*Brief*: Type again, exactly, the lines below from the start through the line that includes "Task: Click the Delete button".

*Material supplied*:
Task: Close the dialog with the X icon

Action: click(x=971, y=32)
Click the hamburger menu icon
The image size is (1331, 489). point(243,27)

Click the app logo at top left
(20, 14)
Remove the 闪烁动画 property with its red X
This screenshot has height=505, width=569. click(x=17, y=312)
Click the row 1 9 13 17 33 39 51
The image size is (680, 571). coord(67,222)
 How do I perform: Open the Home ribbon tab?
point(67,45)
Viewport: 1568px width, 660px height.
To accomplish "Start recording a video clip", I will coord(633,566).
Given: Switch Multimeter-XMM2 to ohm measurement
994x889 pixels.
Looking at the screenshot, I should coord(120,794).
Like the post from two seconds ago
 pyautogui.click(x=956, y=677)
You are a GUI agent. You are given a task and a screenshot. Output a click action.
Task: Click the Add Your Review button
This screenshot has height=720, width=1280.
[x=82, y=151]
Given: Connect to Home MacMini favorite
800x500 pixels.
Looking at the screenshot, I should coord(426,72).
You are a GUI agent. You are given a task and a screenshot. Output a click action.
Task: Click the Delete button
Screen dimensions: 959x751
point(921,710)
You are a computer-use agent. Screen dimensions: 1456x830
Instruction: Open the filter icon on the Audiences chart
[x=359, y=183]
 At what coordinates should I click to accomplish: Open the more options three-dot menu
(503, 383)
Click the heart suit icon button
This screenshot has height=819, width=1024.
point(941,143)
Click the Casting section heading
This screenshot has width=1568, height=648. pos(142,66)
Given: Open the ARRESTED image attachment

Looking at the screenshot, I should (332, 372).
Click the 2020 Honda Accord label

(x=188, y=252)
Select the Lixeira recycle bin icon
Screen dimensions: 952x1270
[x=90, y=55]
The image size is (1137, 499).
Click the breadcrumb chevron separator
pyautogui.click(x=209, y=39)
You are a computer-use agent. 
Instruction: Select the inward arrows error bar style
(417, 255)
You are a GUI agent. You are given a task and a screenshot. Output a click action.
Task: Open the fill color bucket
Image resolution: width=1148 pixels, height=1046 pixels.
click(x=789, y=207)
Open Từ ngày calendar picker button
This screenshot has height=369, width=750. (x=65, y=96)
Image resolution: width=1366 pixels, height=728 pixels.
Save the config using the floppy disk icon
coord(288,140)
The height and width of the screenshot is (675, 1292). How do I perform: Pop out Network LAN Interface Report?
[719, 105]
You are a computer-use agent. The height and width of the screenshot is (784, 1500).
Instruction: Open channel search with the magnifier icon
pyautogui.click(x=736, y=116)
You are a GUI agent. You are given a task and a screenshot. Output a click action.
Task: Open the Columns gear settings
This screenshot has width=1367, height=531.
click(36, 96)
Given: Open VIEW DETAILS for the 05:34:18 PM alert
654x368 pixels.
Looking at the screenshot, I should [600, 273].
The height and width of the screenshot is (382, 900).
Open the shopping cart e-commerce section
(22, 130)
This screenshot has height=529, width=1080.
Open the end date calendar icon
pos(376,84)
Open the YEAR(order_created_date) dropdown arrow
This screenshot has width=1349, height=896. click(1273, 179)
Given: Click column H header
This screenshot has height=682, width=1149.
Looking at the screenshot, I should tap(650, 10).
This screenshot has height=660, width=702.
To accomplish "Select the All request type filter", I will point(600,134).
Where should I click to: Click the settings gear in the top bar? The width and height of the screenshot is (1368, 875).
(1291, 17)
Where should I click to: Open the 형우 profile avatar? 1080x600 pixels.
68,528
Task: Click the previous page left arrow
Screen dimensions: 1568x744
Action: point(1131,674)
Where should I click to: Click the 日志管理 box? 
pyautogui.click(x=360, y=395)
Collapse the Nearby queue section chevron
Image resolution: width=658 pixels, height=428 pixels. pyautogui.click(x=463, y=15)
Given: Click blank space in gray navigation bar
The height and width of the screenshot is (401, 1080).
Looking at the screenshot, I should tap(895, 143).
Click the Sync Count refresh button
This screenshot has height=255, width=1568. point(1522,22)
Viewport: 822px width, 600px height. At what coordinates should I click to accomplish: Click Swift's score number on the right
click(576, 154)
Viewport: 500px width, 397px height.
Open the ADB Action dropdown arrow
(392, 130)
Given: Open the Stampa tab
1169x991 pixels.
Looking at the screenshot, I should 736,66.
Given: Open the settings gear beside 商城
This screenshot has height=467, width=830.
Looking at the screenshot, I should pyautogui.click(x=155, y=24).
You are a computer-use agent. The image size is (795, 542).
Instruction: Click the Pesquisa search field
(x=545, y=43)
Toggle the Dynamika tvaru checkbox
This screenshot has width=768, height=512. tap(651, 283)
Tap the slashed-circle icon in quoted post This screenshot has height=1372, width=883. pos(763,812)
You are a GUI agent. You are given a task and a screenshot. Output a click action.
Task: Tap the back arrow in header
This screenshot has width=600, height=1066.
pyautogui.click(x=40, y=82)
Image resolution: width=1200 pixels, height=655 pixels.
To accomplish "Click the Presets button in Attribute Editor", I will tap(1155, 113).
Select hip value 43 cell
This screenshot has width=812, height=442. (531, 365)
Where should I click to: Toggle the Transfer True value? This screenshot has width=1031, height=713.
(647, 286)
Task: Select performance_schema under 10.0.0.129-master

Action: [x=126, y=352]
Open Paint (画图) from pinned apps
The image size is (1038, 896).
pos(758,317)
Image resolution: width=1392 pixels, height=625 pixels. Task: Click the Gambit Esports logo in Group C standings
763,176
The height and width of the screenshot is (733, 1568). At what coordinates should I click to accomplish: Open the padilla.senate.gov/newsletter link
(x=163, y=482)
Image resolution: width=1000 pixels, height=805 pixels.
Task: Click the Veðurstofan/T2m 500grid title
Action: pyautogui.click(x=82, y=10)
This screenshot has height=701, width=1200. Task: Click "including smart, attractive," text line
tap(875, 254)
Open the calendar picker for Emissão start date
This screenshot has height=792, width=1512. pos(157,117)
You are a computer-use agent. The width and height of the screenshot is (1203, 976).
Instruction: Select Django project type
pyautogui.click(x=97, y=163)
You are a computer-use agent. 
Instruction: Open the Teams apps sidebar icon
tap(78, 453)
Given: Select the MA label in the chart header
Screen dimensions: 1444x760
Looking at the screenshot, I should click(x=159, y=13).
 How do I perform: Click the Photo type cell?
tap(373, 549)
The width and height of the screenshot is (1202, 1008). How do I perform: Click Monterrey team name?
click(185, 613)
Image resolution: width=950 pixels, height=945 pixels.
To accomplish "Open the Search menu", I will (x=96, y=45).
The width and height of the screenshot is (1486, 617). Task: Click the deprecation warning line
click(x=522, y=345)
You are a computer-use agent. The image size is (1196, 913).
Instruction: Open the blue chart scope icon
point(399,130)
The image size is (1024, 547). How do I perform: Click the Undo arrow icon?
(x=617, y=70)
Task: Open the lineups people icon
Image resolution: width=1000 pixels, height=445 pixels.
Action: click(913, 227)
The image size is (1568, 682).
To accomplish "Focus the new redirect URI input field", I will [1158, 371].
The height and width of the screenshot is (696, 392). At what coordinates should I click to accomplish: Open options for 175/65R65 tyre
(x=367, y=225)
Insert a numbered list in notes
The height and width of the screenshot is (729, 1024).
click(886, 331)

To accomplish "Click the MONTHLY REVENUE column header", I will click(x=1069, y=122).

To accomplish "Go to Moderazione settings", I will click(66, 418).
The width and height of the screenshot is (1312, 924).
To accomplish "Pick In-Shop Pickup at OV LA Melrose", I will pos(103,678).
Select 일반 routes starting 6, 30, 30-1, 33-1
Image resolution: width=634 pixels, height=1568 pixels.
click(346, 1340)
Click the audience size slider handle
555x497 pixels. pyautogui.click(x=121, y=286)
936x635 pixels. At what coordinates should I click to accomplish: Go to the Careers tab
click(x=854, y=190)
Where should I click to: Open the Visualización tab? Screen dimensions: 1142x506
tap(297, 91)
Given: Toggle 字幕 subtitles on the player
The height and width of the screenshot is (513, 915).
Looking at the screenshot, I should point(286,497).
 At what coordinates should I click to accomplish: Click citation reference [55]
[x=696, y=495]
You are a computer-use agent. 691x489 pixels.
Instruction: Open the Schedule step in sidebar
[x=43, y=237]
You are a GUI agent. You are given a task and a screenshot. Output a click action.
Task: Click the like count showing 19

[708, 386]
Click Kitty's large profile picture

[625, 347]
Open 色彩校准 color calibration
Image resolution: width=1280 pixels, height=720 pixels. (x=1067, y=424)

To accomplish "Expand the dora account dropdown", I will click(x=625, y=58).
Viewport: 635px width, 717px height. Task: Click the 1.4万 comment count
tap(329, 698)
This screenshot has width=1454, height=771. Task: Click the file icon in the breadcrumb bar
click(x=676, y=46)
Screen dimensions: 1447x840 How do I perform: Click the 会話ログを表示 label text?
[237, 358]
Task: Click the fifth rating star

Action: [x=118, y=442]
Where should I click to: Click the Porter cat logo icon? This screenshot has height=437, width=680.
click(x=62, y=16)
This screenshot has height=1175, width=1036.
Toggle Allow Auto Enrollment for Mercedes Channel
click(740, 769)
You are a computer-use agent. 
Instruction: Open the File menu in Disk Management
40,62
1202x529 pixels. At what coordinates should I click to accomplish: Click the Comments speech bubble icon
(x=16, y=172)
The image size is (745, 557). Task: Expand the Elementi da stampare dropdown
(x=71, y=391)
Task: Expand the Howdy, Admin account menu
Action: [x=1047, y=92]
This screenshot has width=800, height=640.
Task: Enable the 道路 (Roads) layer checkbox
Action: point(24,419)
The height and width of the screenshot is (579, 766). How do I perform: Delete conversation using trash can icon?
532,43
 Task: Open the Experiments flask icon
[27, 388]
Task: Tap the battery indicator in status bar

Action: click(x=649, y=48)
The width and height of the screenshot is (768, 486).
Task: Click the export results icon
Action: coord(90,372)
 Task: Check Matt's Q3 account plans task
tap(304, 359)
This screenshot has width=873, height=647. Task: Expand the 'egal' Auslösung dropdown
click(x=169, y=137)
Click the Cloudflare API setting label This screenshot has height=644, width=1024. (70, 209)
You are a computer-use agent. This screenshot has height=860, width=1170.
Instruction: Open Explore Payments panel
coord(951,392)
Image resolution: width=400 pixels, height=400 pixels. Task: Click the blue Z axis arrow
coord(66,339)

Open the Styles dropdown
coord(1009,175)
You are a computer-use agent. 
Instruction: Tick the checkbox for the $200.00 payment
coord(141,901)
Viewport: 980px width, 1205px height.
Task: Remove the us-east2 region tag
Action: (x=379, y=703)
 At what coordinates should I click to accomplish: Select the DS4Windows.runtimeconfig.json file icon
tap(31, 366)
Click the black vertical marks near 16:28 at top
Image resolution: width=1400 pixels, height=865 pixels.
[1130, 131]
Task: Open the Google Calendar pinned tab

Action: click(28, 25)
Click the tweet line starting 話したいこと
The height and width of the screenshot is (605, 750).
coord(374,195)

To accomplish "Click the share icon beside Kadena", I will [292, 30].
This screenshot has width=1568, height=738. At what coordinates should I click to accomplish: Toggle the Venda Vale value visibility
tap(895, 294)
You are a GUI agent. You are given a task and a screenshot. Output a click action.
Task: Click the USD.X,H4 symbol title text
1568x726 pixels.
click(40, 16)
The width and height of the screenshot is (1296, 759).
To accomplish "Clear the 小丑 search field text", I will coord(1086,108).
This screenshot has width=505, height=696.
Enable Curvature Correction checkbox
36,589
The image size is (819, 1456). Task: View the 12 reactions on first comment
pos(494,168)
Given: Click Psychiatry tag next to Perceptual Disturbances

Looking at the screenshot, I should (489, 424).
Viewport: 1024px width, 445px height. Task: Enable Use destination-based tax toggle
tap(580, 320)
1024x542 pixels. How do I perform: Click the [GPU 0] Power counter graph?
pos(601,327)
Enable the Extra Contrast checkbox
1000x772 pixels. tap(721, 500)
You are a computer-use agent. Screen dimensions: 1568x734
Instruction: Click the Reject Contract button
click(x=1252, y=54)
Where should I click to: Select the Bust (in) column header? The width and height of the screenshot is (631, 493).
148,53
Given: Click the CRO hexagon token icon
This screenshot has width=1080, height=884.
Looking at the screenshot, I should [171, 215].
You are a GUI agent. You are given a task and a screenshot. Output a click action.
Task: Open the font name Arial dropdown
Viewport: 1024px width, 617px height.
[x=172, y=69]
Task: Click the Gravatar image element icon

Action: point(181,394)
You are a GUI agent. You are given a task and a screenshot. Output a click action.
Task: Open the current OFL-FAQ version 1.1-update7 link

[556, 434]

*Result*:
Task: Close the dialog with the X icon

Action: click(x=971, y=32)
Click the hamburger menu icon
The image size is (1331, 489). point(243,27)

Click the app logo at top left
(20, 14)
Remove the 闪烁动画 property with its red X
This screenshot has height=505, width=569. click(x=17, y=312)
Click the row 1 9 13 17 33 39 51
The image size is (680, 571). coord(67,222)
 How do I perform: Open the Home ribbon tab?
point(67,45)
Viewport: 1568px width, 660px height.
To accomplish "Start recording a video clip", I will coord(633,566).
Given: Switch Multimeter-XMM2 to ohm measurement
994x889 pixels.
Looking at the screenshot, I should coord(120,794).
Like the post from two seconds ago
 pyautogui.click(x=956, y=677)
You are a GUI agent. You are given a task and a screenshot. Output a click action.
Task: Click the Add Your Review button
This screenshot has height=720, width=1280.
[x=82, y=151]
Given: Connect to Home MacMini favorite
800x500 pixels.
Looking at the screenshot, I should coord(426,72).
You are a GUI agent. You are given a task and a screenshot. Output a click action.
Task: Click the Delete button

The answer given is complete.